* _Exercise requirements_: Print the lines from the one containing "This screenshot has width=1410, height=840." through the last line, reproducing them precisely.

◆ ◆ ◆ ◆ ◆ ◆ ◆

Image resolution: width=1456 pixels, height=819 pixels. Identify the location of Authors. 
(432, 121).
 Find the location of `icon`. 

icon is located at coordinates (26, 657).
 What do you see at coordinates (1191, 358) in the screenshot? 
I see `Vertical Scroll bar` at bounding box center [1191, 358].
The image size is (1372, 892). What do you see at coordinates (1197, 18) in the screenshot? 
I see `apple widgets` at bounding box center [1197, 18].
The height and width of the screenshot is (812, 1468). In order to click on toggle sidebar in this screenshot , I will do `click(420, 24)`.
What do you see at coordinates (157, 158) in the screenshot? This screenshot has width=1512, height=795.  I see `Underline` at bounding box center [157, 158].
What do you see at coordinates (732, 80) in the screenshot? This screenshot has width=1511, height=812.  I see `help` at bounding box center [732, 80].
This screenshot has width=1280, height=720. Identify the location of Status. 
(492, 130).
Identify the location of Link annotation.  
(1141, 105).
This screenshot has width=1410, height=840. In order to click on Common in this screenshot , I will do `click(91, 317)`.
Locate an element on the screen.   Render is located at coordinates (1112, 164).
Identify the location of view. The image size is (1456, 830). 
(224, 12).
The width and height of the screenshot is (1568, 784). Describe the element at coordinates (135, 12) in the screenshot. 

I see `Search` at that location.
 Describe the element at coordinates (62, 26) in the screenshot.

◆ ◆ ◆ ◆ ◆ ◆ ◆

* _Written reply_:
This screenshot has width=1410, height=840. In order to click on Common in this screenshot , I will do `click(91, 317)`.
Locate an element on the screen.   Render is located at coordinates (1112, 164).
Identify the location of view. The image size is (1456, 830). 
(224, 12).
The width and height of the screenshot is (1568, 784). Describe the element at coordinates (135, 12) in the screenshot. 

I see `Search` at that location.
 Describe the element at coordinates (62, 26) in the screenshot.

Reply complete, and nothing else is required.